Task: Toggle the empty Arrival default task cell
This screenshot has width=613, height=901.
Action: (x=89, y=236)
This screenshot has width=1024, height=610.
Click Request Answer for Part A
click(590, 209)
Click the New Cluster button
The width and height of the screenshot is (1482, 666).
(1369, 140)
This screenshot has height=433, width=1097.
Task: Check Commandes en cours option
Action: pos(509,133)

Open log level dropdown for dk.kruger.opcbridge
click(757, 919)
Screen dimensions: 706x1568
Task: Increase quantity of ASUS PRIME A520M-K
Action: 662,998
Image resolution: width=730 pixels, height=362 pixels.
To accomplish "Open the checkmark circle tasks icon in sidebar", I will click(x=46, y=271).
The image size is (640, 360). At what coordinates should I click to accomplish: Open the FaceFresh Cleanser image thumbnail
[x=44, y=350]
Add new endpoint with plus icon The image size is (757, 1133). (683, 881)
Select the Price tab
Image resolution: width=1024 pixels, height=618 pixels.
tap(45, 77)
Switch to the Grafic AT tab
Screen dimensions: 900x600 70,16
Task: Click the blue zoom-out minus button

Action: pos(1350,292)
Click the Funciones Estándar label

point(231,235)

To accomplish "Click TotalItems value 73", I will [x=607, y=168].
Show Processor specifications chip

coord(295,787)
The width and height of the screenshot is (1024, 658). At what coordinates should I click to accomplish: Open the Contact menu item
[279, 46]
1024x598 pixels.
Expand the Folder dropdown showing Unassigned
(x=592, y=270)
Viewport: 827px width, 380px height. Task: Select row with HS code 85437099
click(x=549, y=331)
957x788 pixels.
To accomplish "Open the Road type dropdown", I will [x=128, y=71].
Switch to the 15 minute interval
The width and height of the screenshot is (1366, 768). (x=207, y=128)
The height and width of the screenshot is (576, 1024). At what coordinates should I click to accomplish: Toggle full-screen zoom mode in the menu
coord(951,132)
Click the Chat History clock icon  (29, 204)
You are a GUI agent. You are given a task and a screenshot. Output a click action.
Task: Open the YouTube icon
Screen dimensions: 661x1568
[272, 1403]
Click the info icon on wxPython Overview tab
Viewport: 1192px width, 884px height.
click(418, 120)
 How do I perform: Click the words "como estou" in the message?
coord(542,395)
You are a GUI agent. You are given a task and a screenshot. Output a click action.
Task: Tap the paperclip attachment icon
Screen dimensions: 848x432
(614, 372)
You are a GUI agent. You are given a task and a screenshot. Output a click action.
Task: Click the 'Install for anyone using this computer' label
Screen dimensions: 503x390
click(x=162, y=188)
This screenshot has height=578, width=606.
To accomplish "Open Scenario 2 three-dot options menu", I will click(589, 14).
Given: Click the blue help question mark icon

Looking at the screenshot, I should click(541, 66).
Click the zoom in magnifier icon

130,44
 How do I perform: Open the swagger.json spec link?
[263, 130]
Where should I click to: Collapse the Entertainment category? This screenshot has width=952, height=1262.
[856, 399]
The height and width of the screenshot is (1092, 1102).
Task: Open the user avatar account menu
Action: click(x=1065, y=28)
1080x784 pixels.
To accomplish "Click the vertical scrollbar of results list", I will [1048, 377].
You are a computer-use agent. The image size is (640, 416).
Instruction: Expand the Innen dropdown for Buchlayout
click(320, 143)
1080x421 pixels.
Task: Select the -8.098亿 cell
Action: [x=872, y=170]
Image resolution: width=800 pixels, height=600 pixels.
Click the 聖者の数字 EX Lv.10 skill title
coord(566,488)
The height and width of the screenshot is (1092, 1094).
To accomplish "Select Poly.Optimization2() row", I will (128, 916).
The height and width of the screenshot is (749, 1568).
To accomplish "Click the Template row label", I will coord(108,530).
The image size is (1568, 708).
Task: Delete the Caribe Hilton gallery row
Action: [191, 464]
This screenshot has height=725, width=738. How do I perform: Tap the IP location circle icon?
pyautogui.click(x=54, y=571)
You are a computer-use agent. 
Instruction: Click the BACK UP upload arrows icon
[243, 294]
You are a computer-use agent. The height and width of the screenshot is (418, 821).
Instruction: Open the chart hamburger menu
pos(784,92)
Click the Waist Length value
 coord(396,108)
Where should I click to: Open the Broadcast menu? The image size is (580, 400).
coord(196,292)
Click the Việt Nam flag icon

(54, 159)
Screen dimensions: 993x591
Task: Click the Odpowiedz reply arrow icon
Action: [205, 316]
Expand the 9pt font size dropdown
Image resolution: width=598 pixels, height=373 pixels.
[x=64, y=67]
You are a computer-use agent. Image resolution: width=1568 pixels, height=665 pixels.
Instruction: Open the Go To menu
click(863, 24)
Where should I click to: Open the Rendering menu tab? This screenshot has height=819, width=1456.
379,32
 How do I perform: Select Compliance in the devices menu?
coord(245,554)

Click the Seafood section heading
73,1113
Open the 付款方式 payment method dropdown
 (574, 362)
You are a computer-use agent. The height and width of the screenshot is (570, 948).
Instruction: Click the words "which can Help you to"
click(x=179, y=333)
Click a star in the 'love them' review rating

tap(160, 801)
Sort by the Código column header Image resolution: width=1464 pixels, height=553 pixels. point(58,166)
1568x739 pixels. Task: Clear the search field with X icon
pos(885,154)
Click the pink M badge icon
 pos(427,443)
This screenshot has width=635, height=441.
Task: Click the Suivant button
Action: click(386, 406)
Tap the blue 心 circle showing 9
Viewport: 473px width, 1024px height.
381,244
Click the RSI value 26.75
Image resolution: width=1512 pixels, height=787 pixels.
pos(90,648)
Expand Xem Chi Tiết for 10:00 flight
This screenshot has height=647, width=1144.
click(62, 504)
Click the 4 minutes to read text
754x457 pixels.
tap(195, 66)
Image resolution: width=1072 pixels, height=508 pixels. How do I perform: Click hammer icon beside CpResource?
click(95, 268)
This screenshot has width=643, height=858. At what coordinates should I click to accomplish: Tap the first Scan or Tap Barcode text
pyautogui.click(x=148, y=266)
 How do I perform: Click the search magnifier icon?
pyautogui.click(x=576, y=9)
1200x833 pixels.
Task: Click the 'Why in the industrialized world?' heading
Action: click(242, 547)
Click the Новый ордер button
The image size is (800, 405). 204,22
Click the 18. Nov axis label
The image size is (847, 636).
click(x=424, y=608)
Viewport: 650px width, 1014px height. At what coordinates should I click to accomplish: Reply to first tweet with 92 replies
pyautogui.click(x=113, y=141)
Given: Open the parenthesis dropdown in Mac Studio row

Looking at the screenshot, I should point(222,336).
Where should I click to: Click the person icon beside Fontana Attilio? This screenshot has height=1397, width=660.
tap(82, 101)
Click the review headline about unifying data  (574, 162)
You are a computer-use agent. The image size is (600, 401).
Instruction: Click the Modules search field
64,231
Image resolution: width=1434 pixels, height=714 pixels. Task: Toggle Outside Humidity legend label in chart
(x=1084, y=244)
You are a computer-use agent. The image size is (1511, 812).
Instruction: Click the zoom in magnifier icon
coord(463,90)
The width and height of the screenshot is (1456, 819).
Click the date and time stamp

TASK BRIEF — Word for word, please return the lines from the one containing "You are a computer-use agent. The image size is (1511, 812)." through the end of the listing, both ends included, and nothing else.

SOLUTION FOR THIS EXERCISE —
You are a computer-use agent. The image size is (1511, 812).
Instruction: Click the zoom in magnifier icon
coord(463,90)
The width and height of the screenshot is (1456, 819).
Click the date and time stamp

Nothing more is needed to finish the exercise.